Point Cloud to Volume [closed]

Question

I have a point cloud in cartesian coordinates. Using python I would like to wrap those points in a mesh and then take a volume of the cloud. The points are distributed throughout the cloud and not just representing the outermost surface. I would like to wrap the outermost surface. Can anyone point me to a library that can help me with this?
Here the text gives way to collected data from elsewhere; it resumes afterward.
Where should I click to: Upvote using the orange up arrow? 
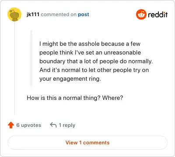(11, 125)
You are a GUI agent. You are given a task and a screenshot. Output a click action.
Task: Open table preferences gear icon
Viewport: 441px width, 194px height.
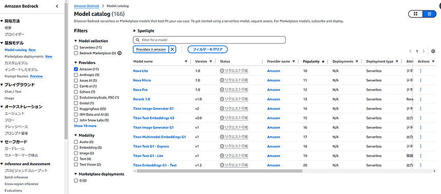point(433,51)
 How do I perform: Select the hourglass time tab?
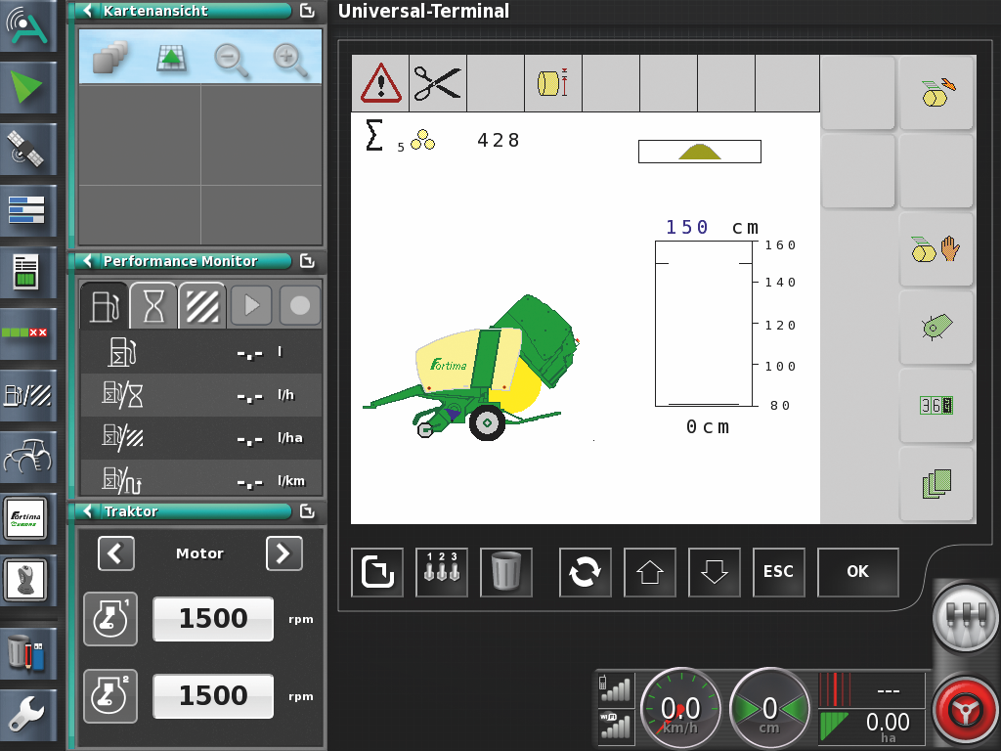coord(153,306)
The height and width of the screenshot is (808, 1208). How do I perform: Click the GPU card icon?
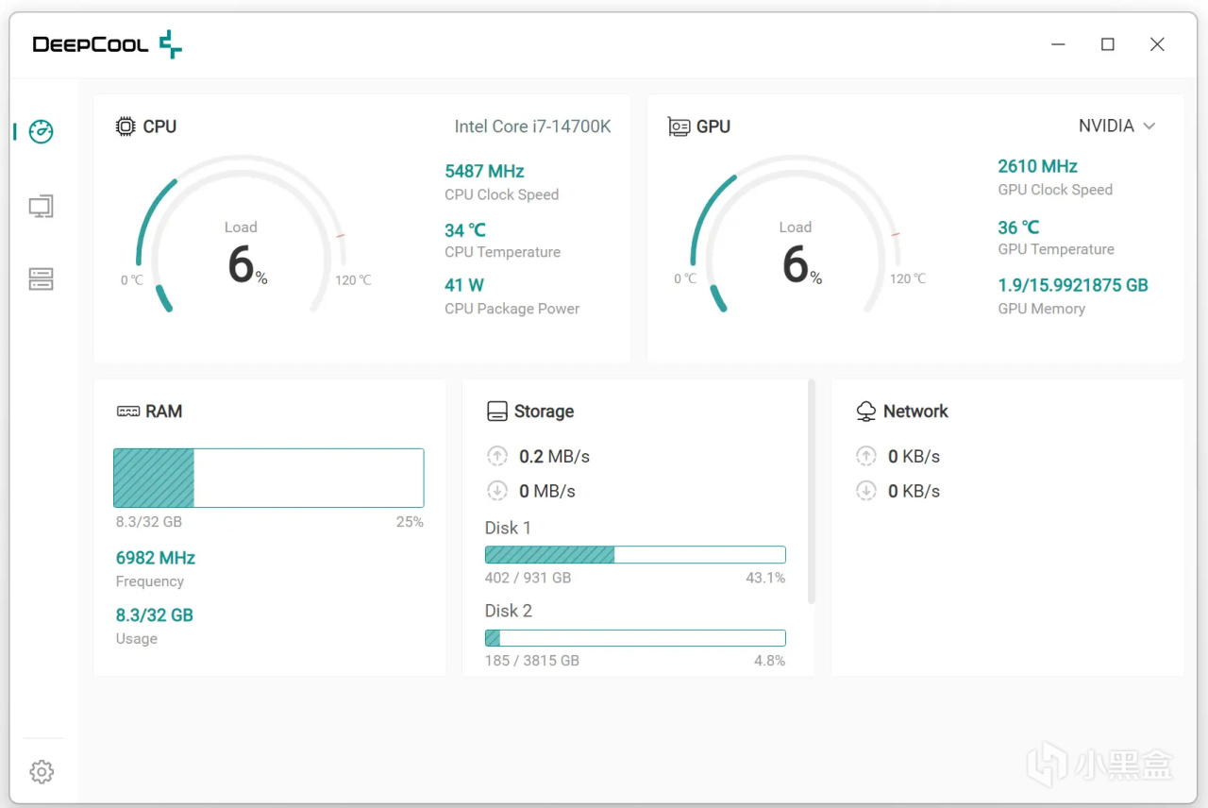click(x=679, y=126)
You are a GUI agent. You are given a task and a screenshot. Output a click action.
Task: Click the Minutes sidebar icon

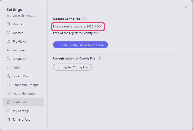click(8, 24)
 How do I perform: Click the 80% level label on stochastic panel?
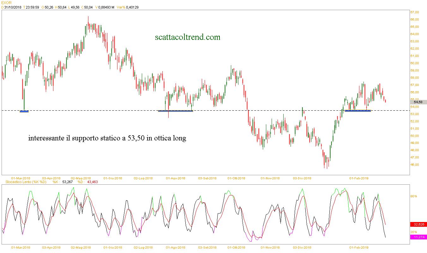click(413, 196)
What functions do you recommend I use to wrap and then calculate the volume?

Thanks for the help in advance!

Answer 1

What you need to do is to compute the Convex Hull of your point cloud.

You can do this using https://github.com/daavoo/pyntcloud (contributions are welcome).

Here are the steps:

Load point cloud from file:

from pyntcloud import PyntCloud
diamond = PyntCloud.from_file("test/data/diamond.ply")

Here is how it looks this example point cloud:

Compute Convex Hull

This uses scipy's wrap of Qhull library:

convex_hull_id = diamond.add_structure("convex_hull")

You can access the convex hull like this:

convex_hull = diamond.structures[convex_hull_id]

Visualize the Convex Hull

You can generate a mesh from the convex hull as follows:

diamond.mesh = convex_hull.get_mesh()

And save the point cloud + mesh to a file (for example ply format) and visualize it in any 3D mesh software (for example Meshlab):

diamond.to_file("diamond_hull.ply", also_save=["mesh"])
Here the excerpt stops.